Memulai pendidikannya di Madrasah Ibtidaiyah (1943-1949), Madrasah
Tsanawiyah (1950-1953) Perguruan Islam Mathaliul Falah, Kajen, Pati.
Setelah beberapa tahun belajar di lingkungannya sendiri, Kyai Sahal muda
nyantri ke Pesantren Bendo, Pare, Kediri, Jawa Timur di bawah asuhan
Kiai Muhajir, Selanjutnya tahun 1957-1960 dia belajar di pesantren
Sarang, Rembang, di bawah bimbingan Kiai Zubair. Pada pertengahan tahun
1960-an, Kyai Sahal belajar ke Mekah di bawah bimbingan langsung Syaikh
Yasin al-Fadani. Sementara itu, pendidikan umumnya hanya diperoleh dari
kursus ilmu umum di Kajen (1951-1953).
Di Bendo Kyai Sahal mendalami keilmuan tasawuf dan fiqih termasuk kitab
yang dikajinya adalah Ihya Ulumuddin, Mahalli, Fathul Wahab, Fathul
Mu’in, Bajuri, Taqrib, Sulamut Taufiq, Sullam Safinah, Sullamul Munajat
dan kitab-kitab kecil lainnya. Di samping itu juga aktif mengadakan
halaqah- halaqah kecil-kecilan dengan teman-teman senior. Sedangkan di
Pesantren Sarang Kyai Sahal mengaji pada Kyai Zubair19 tentang ushul
fiqih, qawa’id fiqh dan balaghah. Dan kepada Kyai Ahmad beliau mengaji
tentang Hikam. Kitab yang dipelajari waktu di Sarang antara lain, Jam’ul
Jawami dan Uqudul Juman, Tafsir Baidlowi tidak sampai khatam, Lubbabun
Nuqul sampai khatam, Manhaju Dzawin Nazhar karangan Syekh Mahfudz
At-Tarmasi dan lain-lain.
C. Tugas dan Jabatan
Kyai Sahal bukan saja seorang ulama yang senantiasa ditunggu fatwanya,
atau seorang kiai yang dikelilingi ribuan santri, melainkan juga seorang
pemikir yang menulis ratusan risalah (makalah) berbahasa Arab dan
Indonesia, dan juga aktivis LSM yang mempunyai kepedulian tinggi
terhadap problem masyarakat kecil di sekelilingnya. Penghargaan yang
diterima beliau terkait dengan masyarakat kecil adalah penganugerahan
gelar Doktor Kehormatan (Doctor Honoris Causa) dalam bidang pengembangan
ilmu fiqh serta pengembangan pesantren dan masyarakat pada 18 Juni 2003
di Universitas Islam Negeri Syarif Hidayatullah Jakarta.

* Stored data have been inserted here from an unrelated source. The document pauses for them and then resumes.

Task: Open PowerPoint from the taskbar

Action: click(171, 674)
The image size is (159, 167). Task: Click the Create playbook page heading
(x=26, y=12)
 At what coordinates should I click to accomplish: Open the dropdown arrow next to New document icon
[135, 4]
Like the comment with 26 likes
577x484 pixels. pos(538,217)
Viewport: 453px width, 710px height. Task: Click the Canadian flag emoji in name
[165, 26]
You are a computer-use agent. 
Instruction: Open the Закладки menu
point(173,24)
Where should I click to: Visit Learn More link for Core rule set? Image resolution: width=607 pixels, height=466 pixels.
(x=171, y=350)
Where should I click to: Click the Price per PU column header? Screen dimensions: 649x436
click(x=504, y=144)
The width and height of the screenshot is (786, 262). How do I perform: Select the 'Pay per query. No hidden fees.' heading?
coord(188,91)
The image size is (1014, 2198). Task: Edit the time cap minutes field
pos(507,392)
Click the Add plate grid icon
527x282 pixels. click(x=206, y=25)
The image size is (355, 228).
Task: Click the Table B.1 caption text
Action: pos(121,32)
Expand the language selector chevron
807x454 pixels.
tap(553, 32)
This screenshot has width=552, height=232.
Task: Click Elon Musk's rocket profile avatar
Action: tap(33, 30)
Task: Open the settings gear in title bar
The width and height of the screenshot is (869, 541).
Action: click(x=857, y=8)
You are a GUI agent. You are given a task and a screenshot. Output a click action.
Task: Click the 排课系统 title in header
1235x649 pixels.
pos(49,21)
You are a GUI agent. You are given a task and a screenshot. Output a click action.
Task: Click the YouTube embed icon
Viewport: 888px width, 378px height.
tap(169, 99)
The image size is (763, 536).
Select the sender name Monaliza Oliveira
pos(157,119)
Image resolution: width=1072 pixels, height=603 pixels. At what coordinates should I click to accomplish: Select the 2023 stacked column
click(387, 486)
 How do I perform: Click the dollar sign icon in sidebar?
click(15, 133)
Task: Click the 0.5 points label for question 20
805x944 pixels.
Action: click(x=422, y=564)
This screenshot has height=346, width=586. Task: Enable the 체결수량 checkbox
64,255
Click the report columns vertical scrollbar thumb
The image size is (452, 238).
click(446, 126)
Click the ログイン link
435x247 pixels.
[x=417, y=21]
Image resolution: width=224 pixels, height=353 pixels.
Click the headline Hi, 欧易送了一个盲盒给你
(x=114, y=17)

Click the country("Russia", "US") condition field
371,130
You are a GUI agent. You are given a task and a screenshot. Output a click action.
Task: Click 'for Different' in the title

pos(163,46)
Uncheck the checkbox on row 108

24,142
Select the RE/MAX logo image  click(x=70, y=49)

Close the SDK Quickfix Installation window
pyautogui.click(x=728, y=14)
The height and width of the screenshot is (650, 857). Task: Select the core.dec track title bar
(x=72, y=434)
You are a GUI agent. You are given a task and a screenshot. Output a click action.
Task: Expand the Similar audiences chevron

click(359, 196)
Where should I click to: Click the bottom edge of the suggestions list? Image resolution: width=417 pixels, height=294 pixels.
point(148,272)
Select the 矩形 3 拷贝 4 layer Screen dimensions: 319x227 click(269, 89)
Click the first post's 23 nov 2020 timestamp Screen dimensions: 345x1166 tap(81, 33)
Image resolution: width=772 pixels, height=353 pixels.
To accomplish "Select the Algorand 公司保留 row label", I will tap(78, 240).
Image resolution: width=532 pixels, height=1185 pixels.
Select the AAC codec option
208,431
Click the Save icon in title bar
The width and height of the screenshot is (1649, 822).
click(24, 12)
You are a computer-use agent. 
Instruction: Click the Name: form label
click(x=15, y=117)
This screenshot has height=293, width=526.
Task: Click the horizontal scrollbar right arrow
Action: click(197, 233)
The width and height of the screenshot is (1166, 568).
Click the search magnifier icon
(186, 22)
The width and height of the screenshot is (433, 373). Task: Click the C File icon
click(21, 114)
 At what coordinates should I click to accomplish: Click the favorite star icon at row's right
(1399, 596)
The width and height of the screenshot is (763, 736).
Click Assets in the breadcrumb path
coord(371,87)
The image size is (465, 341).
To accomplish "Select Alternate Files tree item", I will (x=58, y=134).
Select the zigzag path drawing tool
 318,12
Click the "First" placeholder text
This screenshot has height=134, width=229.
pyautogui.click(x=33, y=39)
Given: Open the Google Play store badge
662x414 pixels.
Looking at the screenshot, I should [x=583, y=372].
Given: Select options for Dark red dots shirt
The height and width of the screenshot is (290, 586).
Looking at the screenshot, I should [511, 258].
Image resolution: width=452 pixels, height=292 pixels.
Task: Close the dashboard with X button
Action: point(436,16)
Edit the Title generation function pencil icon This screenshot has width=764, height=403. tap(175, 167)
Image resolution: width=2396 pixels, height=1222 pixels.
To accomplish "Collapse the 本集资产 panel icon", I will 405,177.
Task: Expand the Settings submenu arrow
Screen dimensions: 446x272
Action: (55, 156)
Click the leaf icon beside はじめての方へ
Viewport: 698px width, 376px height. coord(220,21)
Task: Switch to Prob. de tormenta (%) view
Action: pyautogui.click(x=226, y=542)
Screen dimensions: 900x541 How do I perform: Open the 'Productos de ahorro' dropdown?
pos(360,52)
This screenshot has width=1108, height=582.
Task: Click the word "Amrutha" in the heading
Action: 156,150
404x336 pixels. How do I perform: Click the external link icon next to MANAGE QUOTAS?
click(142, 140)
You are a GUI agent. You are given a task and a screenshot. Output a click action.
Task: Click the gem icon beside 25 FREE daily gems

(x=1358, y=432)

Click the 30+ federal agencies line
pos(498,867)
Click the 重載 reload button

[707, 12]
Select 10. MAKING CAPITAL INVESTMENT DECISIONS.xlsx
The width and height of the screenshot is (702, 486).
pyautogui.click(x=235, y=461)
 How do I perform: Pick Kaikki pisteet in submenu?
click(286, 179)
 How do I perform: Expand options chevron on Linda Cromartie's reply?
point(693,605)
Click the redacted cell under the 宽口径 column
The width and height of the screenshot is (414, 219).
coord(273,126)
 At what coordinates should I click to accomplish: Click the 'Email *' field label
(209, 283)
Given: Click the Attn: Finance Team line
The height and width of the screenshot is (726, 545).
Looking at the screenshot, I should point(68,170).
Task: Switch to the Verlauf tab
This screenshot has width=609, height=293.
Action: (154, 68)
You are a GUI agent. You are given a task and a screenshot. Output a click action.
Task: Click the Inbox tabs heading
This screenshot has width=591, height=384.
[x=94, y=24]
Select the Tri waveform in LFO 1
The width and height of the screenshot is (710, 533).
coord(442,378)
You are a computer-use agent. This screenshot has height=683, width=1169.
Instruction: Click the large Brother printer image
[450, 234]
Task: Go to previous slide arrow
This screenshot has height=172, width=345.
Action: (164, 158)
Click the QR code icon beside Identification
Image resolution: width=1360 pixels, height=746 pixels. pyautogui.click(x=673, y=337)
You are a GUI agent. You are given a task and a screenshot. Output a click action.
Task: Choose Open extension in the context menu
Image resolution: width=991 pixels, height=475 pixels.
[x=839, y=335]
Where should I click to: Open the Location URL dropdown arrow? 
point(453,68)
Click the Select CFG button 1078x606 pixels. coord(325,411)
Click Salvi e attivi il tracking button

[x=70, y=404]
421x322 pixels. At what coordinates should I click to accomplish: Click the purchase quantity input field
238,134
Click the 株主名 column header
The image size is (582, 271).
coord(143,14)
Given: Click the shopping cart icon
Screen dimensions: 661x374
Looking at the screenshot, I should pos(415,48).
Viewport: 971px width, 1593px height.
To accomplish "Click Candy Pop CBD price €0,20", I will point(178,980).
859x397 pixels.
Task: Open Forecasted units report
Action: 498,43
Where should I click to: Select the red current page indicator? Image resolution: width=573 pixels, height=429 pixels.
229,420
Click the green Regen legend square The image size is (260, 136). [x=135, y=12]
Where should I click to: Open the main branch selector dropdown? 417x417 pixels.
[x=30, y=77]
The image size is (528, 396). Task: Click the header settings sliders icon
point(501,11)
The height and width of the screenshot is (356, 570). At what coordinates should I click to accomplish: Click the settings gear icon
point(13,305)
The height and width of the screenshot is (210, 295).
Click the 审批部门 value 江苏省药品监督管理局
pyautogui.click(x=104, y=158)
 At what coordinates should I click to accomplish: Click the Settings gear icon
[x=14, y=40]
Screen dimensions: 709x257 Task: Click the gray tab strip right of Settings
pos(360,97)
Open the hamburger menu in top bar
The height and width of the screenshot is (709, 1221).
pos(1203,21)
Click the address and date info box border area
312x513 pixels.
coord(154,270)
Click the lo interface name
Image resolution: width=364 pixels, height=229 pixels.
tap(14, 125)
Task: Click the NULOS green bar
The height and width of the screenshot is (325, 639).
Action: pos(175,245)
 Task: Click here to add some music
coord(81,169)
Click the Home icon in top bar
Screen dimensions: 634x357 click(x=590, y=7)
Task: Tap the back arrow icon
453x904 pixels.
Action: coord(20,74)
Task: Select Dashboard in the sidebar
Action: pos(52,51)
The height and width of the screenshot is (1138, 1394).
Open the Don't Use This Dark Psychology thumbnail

Peran dalam organisasipun sangat signifikan, terbukti beliau dua periode
menjabat Rais Aam Syuriah Pengurus Besar Nahdlatul Ulama (1999-2009)
dan Ketua Umum Majelis Ulama Indonesia (MUI) masa bakti 2000-2010. Pada
Musyawarah Nasional (Munas) MUI VII (28/7/2005) Rais Aam Syuriah
Pengurus Besar Nahdlatul Ulama (NU), itu terpilih kembali untuk periode
kedua menjabat Ketua Umum Majelis Ulama Indonesia (MUI) masa bakti
2005-2010.
Pada Muktamar Nahdlatul Ulama (NU) di Donohudan, Boyolali, Jateng.,
Minggu (28/11-2/12/2004), beliau pun dipilih untuk periode kedua
2004-2009 menjadi Rais Aam Syuriah Pengurus Besar Nahdlatul Ulama (NU).
Pada 26 November 1999, untuk pertama kalinya dia dipercaya menjadi Rais
Aam Syuriah PB NU, mengetuai lembaga yang menentukan arah dan
kebijaksanaan organisasi kemasyarakatan yang beranggotakan lebih 30-an
juta orang itu. KH Sahal yang sebelumnya selama 10 tahun memimpin
Majelis Ulama Indonesia (MUI) Provinsi Jawa Tengah, juga didaulat
menjadi Ketua Umum Dewan Pimpinan MUI pada Juni 2000 sampai tahun 2005.
Selain jabatan-jabatan diatas, jabatan lain yang sekarang masih diemban
oleh beliau adalah sebagai Rektor INISNU Jepara, Jawa Tengah
(1989-sekarang) dan pengasuh Pengasuh Pondok Pesantren Maslakul Huda,
Kajen, Pati (1963 - Sekarang).
Sedangkan pekerjaan yang pernah beliau lakukan, adalah guru di Pesantren
Sarang, Rembang (1958-1961), Dosen kuliah takhassus fiqh di Kajen
(1966-1970), Dosen di Fakultas Tarbiyah UNCOK, Pati (1974-1976), Dosen
di Fak. Syariah IAIN Walisongo Semarang (1982-1985), Rektor Institut
Islam Nahdlatul Ulama (INISNU) Jepara (1989-sekarang), Kolumnis tetap di
Majalah AULA (1988-1990), Kolumnis tetap di Harian Suara Merdeka,
Semarang (1991-sekarang), Rais 'Am Syuriyah PBNU (1999-2004), Ketua Umum
Majelis Ulama Indonesia (MUI, 2000-2005), Ketua Dewan Syari'ah Nasional
(DSN, 2000-2005), dan sebagai Ketua Dewan Pengawas Syari'ah pada
Asuransi Jiwa Bersama Putra (2002-sekarang).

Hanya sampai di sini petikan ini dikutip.